Стоило бы подробно изучить карьеры тех сравнительно немногих немецких ученых, кто вышел за пределы простого сотрудничества и добровольно предложил свои услуги, потому что был убежденным нацистом. Указанное сочинение Вейнрейха — единственное имеющееся исследование, но оно запутывает, ибо не различает среди профессоров тех, кто принял нацистский символ веры, и тех, кто был обязан своей карьерой исключительно этому режиму, опускает ранние этапы карьер ученых и потому неразборчиво сваливает хорошо известных людей с большими достижениями и заслугами в одну кучу нацистских придурков. Наиболее интересен здесь пример юриста Карла Шмитта, чьи чрезвычайно изобретательные теории о конце демократии и правового правления все еще обеспечивают интересующимся захватывающее чтение. Уже в середине 30-х годов он был заменен собственным нацистским выводком теоретиков политики и права, такими, как Ханс Франк, позже губернатор Польши, Готфрид Нессе и Рейнхард Хен. Последним впал в немилость историк Вальтер Франк, который был убежденным антисемитом и членом нацистской партии еще до того, как она пришла к власти, а в 1933 г. стал директором новообразованного "Reichsinstitut fur Geschichte des Neuen Deutschlands" с его знаменитым Forschungsabteilung Judenfrage и редактором девятитомных "Forschungen zur Judenfrage" (1937–1944). В начале 40-х годов Франк был вынужден уступить свое положение и влияние Альфреду Розенбергу, чей "Der Mythos des 20 Jahrhunderts" определенно не обнаруживает никаких следов увлечения "ученостью" или "ученой схоластикой". Франк явно потерял доверие только потому, что не был научным шарлатаном.

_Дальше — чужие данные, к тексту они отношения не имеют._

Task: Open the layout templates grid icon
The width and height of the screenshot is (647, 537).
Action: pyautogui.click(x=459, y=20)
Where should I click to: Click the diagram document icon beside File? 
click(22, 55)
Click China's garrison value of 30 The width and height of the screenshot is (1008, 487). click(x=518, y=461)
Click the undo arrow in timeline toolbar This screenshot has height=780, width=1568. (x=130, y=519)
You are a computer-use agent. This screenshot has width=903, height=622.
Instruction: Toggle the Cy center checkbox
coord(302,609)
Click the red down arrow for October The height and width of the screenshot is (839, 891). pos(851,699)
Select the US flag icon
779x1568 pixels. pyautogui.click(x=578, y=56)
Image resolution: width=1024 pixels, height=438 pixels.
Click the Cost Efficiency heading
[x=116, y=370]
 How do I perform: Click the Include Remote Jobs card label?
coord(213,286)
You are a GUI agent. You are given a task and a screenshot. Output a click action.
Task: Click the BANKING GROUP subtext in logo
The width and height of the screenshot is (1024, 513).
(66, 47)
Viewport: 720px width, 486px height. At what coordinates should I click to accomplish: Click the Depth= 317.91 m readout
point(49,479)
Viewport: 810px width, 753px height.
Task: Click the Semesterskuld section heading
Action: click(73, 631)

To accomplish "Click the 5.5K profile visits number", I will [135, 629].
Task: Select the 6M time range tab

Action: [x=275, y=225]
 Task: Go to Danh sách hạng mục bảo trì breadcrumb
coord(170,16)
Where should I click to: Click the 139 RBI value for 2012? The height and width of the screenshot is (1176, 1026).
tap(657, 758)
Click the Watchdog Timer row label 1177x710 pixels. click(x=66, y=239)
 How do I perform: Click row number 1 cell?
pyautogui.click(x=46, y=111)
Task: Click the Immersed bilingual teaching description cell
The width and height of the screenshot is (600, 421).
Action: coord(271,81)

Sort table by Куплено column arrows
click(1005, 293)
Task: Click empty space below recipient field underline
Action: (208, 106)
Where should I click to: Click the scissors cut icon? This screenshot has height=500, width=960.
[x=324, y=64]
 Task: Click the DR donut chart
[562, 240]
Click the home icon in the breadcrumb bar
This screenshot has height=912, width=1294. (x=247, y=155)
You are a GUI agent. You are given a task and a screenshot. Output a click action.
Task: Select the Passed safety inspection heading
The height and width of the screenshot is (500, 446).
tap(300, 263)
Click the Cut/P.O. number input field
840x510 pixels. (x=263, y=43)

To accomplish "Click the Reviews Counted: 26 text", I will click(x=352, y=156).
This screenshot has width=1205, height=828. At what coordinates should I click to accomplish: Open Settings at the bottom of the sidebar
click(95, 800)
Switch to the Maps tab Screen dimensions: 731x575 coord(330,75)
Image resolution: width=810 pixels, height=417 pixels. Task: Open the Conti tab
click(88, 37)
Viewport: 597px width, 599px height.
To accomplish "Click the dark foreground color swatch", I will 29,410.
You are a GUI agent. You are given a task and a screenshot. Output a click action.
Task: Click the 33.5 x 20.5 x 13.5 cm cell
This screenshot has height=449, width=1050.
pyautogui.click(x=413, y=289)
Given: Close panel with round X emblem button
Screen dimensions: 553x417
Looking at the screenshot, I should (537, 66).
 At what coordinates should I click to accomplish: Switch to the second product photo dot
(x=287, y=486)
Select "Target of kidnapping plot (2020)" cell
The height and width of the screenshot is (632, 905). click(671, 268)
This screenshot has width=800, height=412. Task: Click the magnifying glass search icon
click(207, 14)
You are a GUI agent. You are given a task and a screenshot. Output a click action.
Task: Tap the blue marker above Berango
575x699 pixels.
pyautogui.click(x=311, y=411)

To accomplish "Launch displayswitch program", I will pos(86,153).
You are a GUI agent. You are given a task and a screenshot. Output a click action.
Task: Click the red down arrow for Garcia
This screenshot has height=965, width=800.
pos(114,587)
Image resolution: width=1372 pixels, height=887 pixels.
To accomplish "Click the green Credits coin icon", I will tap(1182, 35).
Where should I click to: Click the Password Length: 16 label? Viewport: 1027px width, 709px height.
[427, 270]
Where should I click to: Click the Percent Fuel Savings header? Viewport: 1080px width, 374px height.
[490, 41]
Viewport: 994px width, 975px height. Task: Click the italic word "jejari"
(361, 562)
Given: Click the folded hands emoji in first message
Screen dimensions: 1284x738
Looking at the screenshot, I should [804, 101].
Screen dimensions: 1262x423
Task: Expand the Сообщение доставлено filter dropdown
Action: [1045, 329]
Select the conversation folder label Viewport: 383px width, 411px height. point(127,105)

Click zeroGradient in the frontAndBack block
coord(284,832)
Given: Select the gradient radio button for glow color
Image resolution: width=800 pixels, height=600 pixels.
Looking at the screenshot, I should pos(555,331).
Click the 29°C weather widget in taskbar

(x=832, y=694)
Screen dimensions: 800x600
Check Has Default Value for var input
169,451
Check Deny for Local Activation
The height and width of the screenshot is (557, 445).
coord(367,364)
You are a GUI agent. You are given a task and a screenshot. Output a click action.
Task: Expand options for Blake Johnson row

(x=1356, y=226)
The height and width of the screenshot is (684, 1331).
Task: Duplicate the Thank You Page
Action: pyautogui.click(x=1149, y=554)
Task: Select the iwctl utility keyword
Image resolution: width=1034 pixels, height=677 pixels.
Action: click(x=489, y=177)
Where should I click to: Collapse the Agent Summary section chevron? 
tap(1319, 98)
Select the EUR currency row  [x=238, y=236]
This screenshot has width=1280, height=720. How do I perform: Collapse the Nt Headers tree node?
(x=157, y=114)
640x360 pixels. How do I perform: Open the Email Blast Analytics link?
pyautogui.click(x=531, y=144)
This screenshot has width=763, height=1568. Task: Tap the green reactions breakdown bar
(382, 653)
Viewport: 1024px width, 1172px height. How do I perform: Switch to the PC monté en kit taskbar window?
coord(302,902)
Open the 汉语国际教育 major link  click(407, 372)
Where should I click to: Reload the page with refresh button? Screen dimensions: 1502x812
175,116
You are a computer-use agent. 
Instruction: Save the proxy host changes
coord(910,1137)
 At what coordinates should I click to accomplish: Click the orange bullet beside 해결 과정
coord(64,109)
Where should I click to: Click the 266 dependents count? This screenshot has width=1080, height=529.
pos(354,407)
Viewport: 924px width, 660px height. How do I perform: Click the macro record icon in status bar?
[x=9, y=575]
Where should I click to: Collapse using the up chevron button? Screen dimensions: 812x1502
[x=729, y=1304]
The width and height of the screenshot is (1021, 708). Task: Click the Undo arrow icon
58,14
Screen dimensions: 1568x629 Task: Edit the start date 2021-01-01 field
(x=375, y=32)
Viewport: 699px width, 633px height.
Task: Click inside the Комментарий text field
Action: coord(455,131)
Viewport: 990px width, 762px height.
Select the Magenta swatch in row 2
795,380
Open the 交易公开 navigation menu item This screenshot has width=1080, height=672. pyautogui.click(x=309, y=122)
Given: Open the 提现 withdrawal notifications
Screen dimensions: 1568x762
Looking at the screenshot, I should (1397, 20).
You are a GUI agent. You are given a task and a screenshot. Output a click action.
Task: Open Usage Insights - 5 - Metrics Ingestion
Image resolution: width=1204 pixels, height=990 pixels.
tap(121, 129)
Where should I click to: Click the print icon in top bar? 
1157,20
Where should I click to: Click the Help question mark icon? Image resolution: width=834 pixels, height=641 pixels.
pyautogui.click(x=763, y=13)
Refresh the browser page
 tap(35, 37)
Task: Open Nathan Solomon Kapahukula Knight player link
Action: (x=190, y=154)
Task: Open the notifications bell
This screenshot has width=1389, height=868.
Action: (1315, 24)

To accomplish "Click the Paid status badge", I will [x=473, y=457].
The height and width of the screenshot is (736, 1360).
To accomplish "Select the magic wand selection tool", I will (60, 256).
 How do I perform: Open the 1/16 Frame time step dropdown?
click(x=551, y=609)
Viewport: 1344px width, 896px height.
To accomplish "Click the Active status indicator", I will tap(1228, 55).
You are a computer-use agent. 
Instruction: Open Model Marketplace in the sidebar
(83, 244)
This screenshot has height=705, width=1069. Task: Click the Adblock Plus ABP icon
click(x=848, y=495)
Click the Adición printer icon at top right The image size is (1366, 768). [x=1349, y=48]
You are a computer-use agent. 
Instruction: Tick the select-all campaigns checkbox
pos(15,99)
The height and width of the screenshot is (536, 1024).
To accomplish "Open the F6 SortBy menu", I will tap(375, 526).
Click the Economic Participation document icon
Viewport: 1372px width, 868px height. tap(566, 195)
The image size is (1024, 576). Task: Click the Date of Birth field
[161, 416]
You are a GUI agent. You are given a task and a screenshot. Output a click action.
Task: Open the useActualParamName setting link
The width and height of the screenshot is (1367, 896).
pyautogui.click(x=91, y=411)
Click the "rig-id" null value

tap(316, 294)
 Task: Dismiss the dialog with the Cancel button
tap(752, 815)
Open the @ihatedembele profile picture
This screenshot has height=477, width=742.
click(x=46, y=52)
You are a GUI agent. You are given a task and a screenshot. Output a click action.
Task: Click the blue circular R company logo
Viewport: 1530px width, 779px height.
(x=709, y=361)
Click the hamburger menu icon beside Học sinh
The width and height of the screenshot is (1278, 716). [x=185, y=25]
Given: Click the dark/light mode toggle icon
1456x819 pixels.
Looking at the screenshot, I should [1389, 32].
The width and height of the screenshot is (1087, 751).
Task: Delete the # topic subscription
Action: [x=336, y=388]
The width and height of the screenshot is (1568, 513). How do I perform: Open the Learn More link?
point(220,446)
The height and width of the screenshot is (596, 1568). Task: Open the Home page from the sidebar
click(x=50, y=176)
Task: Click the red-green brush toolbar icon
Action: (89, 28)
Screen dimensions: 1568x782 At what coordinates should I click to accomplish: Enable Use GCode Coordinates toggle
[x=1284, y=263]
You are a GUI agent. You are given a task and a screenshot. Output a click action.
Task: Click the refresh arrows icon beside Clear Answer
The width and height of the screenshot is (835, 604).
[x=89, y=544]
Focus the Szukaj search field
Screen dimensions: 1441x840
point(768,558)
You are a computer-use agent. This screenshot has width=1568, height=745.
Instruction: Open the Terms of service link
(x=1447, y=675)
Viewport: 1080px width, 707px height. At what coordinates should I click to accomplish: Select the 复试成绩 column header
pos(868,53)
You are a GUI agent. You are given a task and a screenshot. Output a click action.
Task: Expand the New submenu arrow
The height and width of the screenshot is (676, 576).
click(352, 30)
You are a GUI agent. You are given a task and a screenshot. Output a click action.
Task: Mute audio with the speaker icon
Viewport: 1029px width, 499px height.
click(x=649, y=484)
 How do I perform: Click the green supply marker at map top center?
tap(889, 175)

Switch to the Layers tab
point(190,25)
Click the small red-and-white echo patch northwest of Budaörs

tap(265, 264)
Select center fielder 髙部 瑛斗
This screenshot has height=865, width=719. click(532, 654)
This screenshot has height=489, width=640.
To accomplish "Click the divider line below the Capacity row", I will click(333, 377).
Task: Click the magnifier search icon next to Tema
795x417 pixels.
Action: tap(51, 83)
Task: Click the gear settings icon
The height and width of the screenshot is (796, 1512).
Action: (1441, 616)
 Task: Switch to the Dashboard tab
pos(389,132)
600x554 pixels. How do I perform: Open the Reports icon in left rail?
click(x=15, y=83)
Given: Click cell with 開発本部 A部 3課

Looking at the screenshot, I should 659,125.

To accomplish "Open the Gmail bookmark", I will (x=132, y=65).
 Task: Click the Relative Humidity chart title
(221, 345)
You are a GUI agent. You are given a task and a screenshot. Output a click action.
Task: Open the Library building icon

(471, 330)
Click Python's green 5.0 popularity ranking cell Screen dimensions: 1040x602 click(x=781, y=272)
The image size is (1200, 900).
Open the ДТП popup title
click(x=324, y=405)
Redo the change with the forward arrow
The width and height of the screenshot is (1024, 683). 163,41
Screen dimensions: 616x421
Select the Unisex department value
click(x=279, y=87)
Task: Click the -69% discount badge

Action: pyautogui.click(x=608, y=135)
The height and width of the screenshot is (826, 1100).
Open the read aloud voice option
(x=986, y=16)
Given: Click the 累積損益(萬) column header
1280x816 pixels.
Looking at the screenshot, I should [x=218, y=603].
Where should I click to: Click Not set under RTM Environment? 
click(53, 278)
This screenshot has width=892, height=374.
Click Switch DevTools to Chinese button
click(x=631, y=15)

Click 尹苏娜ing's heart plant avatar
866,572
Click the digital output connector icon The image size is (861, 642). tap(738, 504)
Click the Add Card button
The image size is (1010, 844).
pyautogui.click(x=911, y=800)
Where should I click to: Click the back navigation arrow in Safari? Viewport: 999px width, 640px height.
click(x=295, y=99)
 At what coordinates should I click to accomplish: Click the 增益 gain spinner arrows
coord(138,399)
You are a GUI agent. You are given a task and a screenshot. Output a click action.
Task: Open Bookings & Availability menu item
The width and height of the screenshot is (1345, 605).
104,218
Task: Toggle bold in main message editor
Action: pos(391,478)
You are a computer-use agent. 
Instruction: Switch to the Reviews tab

Чего никак не могли понять ни элита, ни толпа, с таким пылом принимавшие национал-социализм, так это то, что "никто не может принять этот Порядок… случайно. Превыше желания служить и независимо от него стоит неумолимая необходимость отбора, которая не знает ни смягчающих обстоятельств, ни милосердия" (Der Weg der SS, выпущенный SS Hauptamt-Schulungsamt, n.d., S. 4). Иными словами, при отборе тех, кто хотел бы принадлежать к ним, нацисты намеревались принимать свои собственные решения, не считаясь со "случайностью" любых мнений. То же самое, по-видимому, верно для отбора большевиков в тайную полицию. Ф. Бек и В. Годин сообщают, что работники НКВД призываются из рядов партии, не имея ни малейшей возможности добровольно избрать эту "карьеру" (Beck F., Godin W. Russian purge and the extraction of confession. 1951. P. 160).